United Healthcare did not respond to multiple requests for comment, and TeePublic also did not respond to a request for comment. It is theoretically possible that another entity impersonated United Healthcare to request the removal because copyfraud in general is so common.

But Kenaston’s work is not the only United Healthcare or Luigi Mangione-themed artwork on the internet that has been hit with bogus DMCA takedowns in recent days. Several platforms publish the DMCA takedown requests they get on the Lumen Database, which is a repository of DMCA takedowns.

On December 7, someone named Samantha Montoya filed a DMCA takedown with Google that targeted eight websites selling “Deny, Defend, Depose” merch that uses elements of the United Healthcare logo. Montoya’s DMCA is very sparse, according to the copy posted on Lumen: “The logo consists of a half ellipse with two arches matches the contour of the ellipse. Each ellipse is the beginning of the words Deny, Defend, Depose which are stacked to the right. Our logo comes in multiple colors.”

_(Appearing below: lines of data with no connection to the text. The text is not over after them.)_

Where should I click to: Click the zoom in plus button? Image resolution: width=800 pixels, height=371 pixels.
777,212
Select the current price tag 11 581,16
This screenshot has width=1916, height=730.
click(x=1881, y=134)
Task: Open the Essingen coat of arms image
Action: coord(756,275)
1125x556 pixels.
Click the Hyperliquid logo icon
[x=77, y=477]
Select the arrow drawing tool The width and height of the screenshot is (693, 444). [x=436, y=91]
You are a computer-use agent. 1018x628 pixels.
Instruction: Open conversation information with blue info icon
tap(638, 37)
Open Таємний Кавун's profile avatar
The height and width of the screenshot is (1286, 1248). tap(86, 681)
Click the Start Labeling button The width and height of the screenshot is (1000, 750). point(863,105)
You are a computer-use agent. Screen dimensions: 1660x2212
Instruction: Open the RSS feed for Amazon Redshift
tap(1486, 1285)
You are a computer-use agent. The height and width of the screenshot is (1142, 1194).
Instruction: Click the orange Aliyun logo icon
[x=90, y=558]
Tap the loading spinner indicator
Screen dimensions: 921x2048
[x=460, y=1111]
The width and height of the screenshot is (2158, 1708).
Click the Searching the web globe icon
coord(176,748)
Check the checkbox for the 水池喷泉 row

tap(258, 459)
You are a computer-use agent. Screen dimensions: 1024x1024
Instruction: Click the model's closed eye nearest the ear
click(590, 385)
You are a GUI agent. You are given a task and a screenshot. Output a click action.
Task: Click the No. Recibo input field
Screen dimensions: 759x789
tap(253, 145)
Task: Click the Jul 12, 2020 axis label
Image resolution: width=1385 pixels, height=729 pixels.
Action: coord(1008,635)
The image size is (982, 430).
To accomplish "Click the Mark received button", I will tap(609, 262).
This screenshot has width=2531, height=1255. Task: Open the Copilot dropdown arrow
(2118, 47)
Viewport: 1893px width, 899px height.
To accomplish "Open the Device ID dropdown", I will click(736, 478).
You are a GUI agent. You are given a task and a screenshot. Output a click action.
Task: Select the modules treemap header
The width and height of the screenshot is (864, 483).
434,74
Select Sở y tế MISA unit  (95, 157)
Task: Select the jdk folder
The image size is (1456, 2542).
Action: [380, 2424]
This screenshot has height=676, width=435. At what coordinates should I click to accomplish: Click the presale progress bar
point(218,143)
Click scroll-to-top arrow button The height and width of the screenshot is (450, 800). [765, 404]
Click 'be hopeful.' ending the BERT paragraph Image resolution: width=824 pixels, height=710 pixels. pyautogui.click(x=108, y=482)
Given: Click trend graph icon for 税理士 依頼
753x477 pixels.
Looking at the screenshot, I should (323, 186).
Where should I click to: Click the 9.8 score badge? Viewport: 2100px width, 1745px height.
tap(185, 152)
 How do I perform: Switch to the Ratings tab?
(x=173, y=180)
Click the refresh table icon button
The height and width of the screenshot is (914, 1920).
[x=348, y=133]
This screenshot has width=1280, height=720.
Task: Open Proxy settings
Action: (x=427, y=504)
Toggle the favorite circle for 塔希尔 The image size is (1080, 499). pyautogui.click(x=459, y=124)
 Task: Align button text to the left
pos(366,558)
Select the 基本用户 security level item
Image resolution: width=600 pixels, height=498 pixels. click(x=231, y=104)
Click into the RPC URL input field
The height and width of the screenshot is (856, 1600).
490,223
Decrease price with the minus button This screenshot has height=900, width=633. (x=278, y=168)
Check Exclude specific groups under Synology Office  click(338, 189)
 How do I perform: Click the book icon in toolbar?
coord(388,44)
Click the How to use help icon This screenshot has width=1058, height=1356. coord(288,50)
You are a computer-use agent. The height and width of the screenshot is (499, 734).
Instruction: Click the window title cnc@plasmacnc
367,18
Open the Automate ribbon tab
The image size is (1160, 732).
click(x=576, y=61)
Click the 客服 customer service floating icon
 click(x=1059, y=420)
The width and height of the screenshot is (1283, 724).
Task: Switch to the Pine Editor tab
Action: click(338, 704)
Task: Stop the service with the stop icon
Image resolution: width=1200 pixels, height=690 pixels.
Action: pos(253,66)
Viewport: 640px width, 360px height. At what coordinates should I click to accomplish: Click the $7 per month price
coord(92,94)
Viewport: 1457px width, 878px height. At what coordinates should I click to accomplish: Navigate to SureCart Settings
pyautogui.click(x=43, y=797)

Medium, one of the targeted websites, has deleted the page that the merch was hosted on. It is not clear from the DMCA whether the person filing this is associated with United Healthcare, or whether they are associated with deny-defend-depose.com and are filing against copycats. Deny-defend-depose.com did not respond to a request for comment. Similarly, a DMCA takedown filed by someone named Manh Nguyen targets a handful of “Deny, Defend, Depose” and Luigi Mangione-themed t-shirts on a website called Printiment.com.

Based on the information on Lumen Database, there is unfortunately no way to figure out who Samantha Montoya or Manh Nguyen are associated with or working on behalf of.

Not Just Fan Art

Over the weekend, a lawyer demanded that independent journalist Marisa Kabas take down an image of Luigi Mangione and his family that she posted to Bluesky, which was originally posted on the campaign website of Maryland assemblymember Nino Mangione.

The lawyer, Desiree Moore, said she was “acting on behalf of our client, the Doe Family,” and claimed that “the use of this photograph is not authorized by the copyright owner and is not otherwise permitted by law.”

Moore said that Nino Mangione’s website “does not in fact display the photograph,” even though the Wayback Machine shows that it obviously did display the image. In a follow-up email to Kabas, Moore said “the owner of the photograph has not authorized anyone to publish, disseminate, or otherwise use the photograph for any purpose, and the photograph has been removed from various digital platforms as a result,” which suggests that other websites have also been threatened with takedown requests. Moore also said that her “client seeks to remain anonymous” and that “the photograph is hardly newsworthy.” The New York Post also published the image, and blurred versions of the image remain on its website. The New York Post did not respond to a request for comment. Kabas deleted her Bluesky post “to avoid any further threats,” she said.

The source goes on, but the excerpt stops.